* Dataset entries *
>>>>

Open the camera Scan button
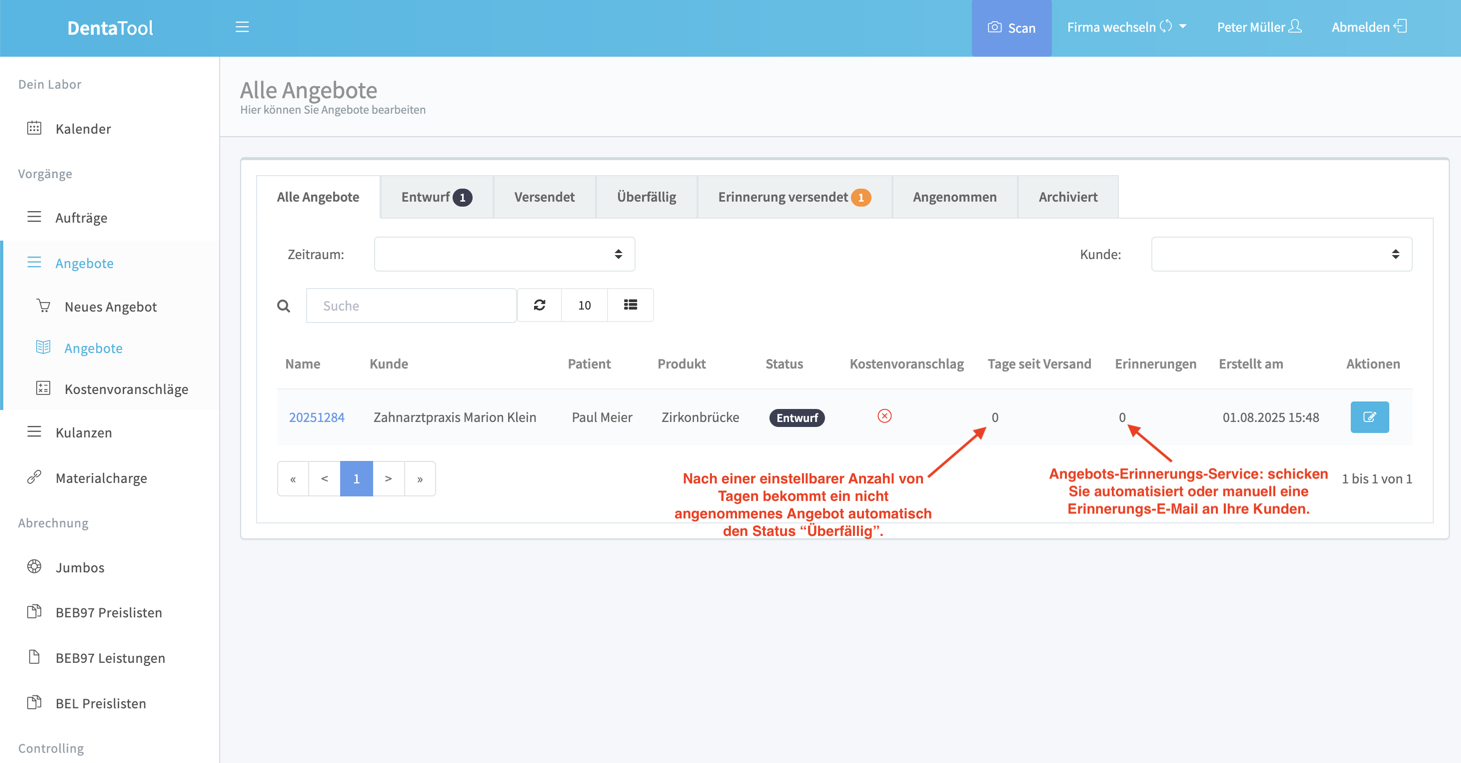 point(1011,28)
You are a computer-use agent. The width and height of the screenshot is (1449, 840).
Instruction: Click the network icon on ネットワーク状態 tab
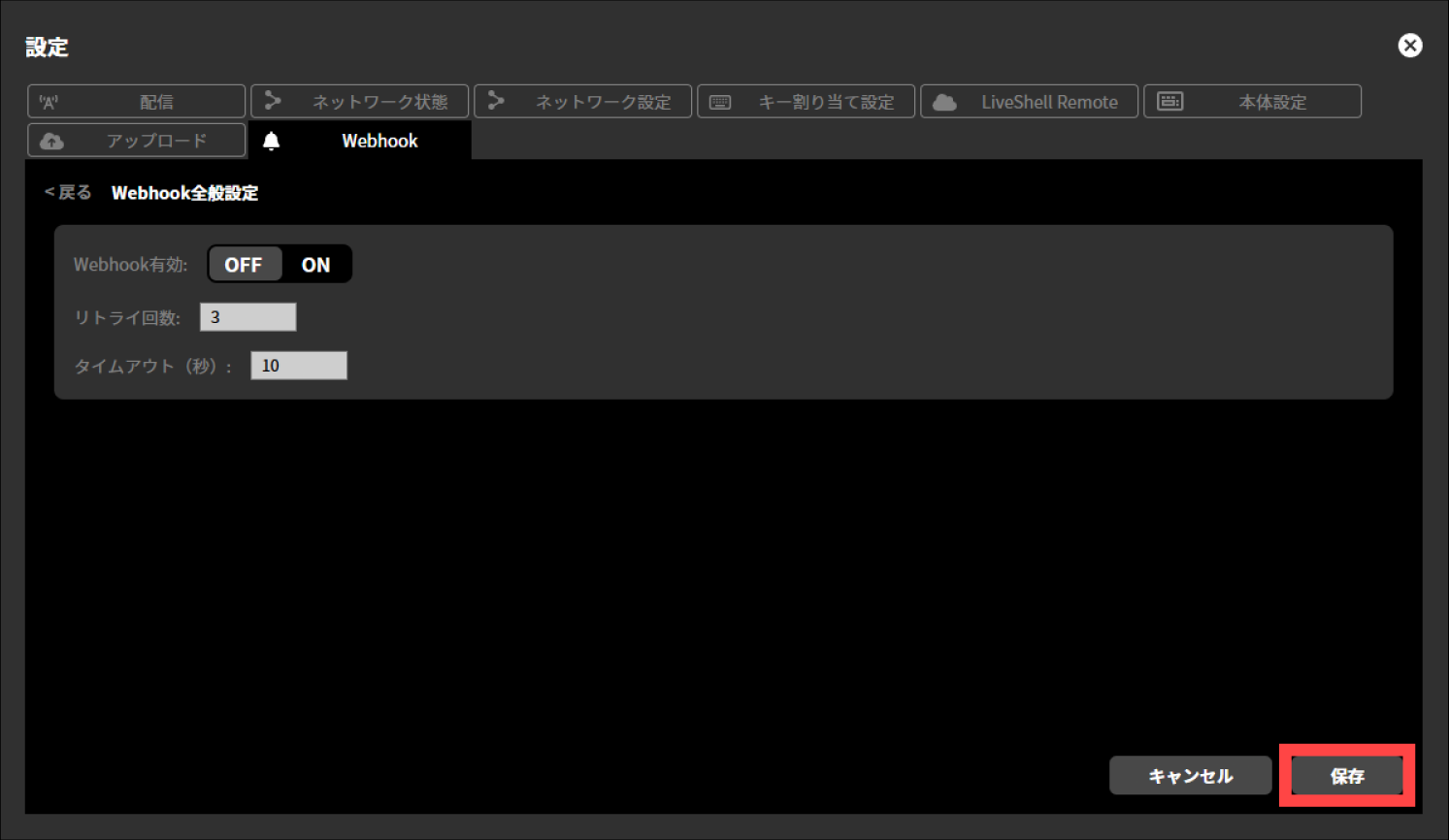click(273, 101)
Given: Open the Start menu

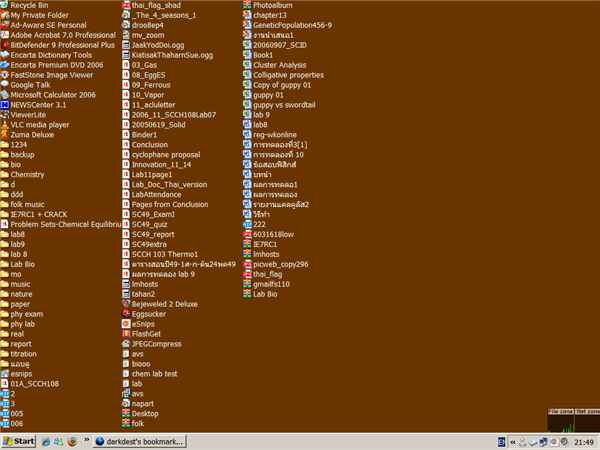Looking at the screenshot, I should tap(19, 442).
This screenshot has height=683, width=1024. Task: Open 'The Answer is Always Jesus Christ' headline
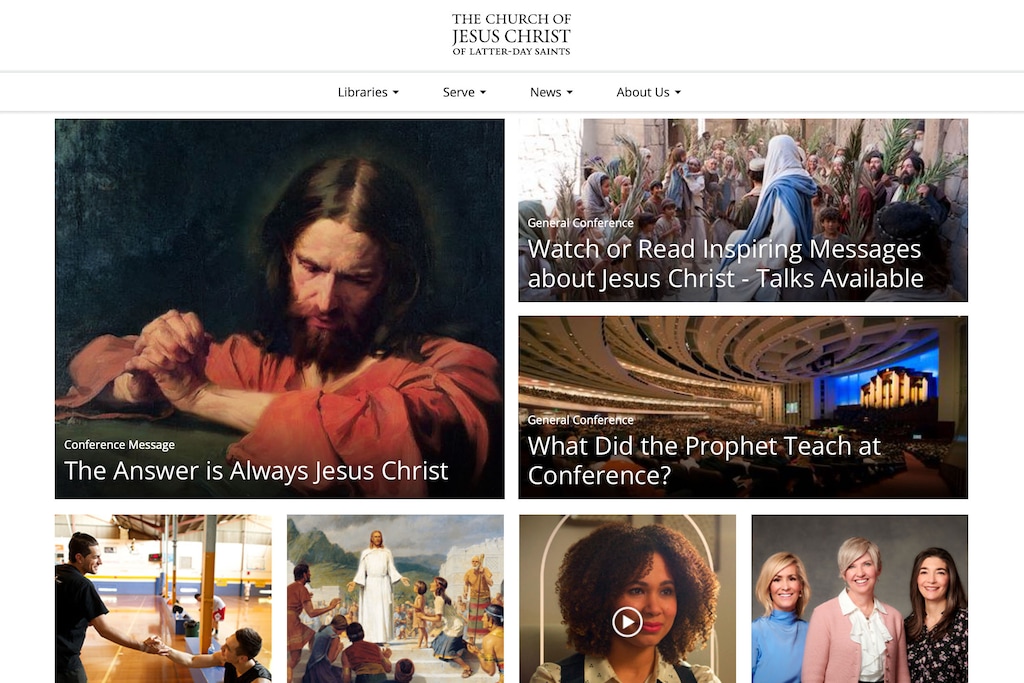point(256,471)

<<<<
>>>>

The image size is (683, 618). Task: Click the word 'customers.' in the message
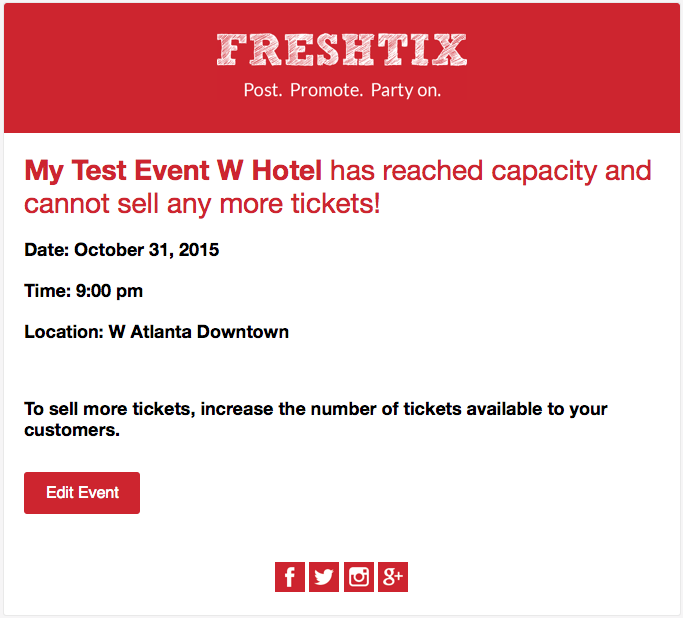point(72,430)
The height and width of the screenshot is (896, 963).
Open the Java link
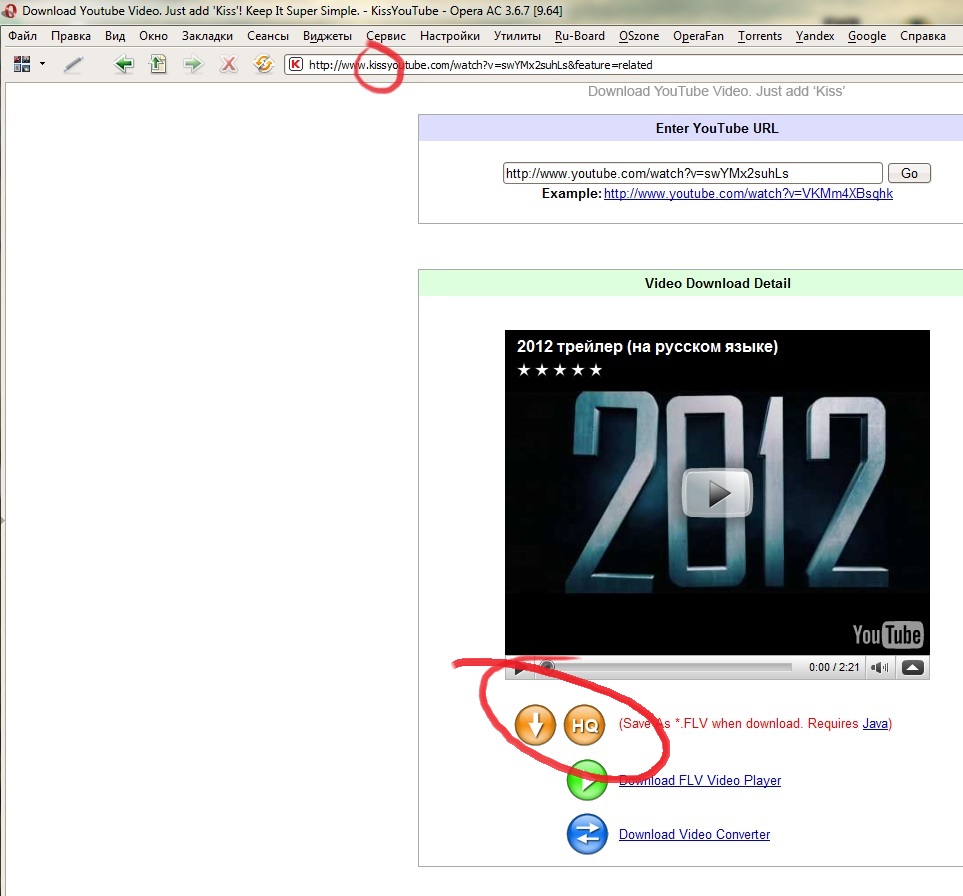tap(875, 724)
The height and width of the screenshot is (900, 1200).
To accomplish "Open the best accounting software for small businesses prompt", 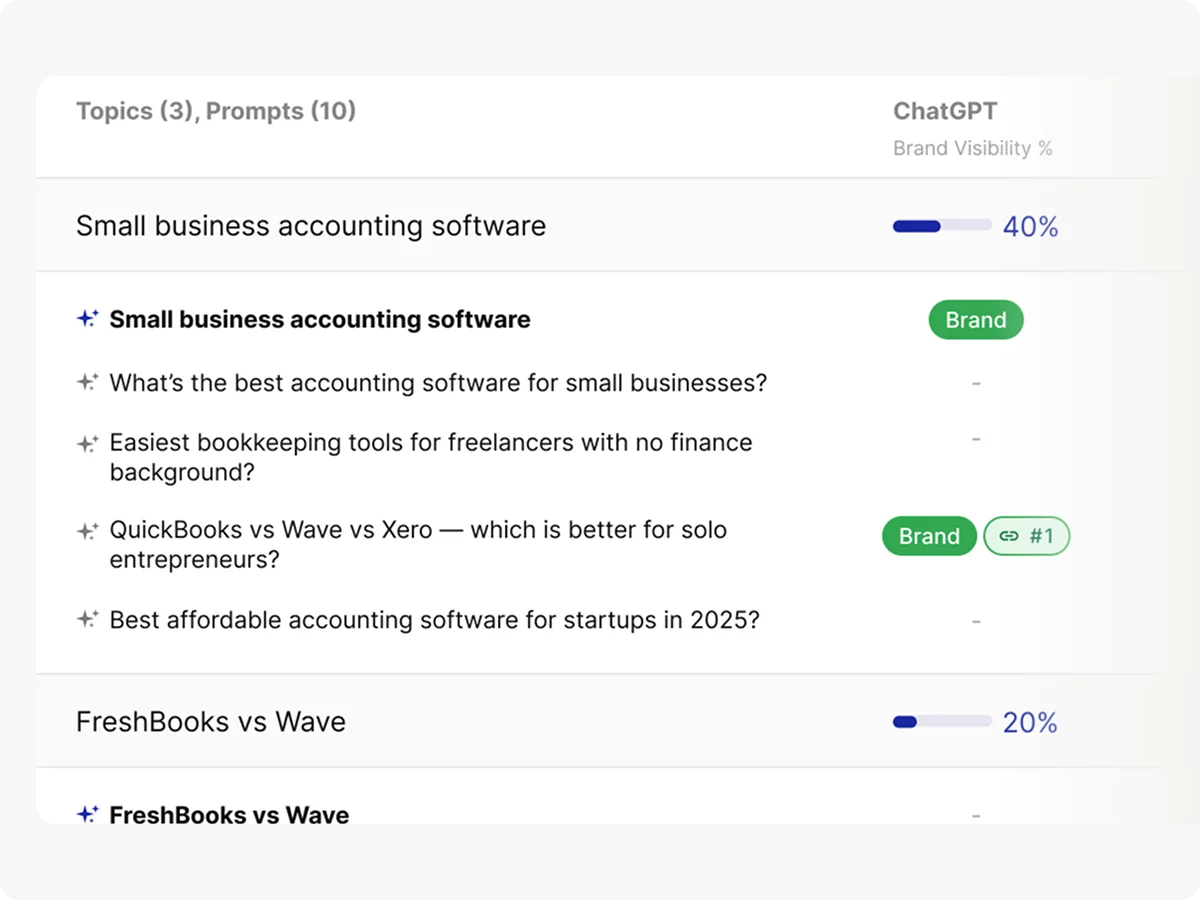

<<<<

* WHAT THE EXERCISE ASKS *
Using the entries above, repeat exactly the lines from the one with "The height and width of the screenshot is (900, 1200)." to the one with "the best accounting", both included, and leave the pictures behind.

* ANSWER SPACE *
The height and width of the screenshot is (900, 1200).
To accomplish "Open the best accounting software for small businesses prompt", 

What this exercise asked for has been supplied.